Super Battleship is a naval simulator played by sailing ships to a close enough range to shoot an opponent's ships and cities. Super Battleship contains 16 missions that must be completed within a certain number of rounds. Ships have four different weapons: missiles, torpedoes, depth charges, and guns. The game is turn-based with each side giving movement and attack orders within a time limit. A turn ends when either the time limit expires or all ships receive orders. Actual combat occurs in real-time: guns and torpedoes are fired at surface ships while the opponent can fire back. Depth charges are dropped on submerged submarines. Cruise missiles move erratically and must be guided to the target. Crewmen can be assigned to repair ships' damaged systems.
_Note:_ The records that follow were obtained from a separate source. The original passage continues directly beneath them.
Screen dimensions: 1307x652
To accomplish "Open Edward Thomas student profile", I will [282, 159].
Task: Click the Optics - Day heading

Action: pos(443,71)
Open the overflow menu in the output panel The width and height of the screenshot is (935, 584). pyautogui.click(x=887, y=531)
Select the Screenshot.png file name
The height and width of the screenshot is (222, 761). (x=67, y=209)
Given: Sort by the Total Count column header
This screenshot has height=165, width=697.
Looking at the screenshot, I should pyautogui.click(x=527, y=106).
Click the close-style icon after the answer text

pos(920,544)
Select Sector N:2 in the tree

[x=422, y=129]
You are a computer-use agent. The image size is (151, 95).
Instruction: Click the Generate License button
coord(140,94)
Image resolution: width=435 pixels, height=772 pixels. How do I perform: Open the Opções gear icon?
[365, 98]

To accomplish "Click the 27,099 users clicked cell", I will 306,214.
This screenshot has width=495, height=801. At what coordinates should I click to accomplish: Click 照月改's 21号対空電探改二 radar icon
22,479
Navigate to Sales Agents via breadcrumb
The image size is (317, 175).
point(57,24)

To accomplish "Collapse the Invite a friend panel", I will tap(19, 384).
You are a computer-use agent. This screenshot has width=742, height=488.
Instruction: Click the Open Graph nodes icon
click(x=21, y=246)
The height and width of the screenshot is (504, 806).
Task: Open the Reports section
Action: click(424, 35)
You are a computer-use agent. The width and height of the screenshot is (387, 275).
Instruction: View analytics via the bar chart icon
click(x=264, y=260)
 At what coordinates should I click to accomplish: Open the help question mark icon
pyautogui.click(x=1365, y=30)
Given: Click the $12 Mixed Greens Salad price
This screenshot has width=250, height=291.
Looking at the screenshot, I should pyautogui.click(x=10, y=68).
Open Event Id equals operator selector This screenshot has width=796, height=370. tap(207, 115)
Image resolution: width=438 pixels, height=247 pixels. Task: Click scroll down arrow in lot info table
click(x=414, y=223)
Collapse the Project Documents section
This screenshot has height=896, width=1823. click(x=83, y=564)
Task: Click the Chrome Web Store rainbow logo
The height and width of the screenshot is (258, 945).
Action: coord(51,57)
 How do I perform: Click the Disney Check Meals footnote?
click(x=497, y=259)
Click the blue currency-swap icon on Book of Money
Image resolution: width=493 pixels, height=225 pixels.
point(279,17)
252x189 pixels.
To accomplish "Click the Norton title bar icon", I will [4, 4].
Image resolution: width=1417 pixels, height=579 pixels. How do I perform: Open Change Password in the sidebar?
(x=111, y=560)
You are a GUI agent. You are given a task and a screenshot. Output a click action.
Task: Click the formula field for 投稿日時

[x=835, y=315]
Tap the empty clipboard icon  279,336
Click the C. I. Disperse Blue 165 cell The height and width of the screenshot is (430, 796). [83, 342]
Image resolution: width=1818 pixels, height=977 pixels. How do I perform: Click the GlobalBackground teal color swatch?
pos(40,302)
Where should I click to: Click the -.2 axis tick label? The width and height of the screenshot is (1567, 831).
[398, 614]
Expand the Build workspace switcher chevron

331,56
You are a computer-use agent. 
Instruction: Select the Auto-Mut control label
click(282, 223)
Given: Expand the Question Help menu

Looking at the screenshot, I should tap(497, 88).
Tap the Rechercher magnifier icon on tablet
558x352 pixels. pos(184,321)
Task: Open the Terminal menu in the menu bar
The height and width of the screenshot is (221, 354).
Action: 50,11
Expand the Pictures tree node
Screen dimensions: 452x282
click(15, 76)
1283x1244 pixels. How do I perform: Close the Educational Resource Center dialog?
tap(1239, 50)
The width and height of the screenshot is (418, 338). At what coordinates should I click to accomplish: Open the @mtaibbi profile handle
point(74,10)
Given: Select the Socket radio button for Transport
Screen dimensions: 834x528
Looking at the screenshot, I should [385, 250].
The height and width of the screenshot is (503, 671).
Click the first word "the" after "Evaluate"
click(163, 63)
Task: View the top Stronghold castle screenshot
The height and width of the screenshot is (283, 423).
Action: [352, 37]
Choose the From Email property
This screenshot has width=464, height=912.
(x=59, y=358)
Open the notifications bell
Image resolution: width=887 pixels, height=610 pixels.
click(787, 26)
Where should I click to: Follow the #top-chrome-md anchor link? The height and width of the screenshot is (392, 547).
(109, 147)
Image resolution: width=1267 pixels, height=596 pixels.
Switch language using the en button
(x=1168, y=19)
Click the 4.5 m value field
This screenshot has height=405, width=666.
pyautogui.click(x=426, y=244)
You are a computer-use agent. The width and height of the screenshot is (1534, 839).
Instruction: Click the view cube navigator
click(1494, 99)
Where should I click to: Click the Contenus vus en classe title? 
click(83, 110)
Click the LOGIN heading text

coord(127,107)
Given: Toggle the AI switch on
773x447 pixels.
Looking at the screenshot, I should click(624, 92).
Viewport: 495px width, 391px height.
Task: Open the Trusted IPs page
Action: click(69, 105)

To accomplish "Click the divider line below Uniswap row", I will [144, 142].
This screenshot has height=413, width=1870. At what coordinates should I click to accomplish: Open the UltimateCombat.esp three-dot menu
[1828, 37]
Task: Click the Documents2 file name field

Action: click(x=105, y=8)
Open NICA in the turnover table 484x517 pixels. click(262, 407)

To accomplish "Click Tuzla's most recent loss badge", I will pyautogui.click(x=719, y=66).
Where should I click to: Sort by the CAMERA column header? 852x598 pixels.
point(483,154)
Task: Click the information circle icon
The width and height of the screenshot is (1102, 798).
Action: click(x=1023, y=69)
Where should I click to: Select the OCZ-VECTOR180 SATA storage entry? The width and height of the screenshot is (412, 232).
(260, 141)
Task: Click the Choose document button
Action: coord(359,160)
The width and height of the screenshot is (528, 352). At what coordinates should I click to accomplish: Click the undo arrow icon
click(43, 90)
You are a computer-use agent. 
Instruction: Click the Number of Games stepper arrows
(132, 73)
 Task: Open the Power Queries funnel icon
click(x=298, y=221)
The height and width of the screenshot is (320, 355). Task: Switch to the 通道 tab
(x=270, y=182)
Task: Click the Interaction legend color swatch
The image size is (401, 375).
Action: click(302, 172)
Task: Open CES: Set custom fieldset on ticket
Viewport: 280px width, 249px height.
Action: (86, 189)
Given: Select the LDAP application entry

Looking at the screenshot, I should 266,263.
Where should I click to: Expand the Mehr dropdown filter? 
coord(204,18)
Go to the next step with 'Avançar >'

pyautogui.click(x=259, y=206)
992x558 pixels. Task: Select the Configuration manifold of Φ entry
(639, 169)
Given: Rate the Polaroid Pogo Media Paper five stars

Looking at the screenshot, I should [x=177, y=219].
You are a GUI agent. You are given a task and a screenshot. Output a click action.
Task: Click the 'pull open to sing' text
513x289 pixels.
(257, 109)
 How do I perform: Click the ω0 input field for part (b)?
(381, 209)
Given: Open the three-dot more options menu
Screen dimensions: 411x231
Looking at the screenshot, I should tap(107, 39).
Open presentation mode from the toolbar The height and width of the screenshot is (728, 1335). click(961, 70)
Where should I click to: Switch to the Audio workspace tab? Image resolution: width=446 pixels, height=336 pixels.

Ships resupply by capturing bases and storehouses or pulling into friendly harbors. In some missions, once the player, the enemy, and the neutral merchant ships have taken their turns, friendly or enemy shore batteries will then attack any ships that are within range of their fire support.

The game's interface contains both radar and sonar modes. Radar detects surface ships while sonar detects submarines and mines. Victory conditions vary from escorting freighters to a destination or completely destroying an enemy force.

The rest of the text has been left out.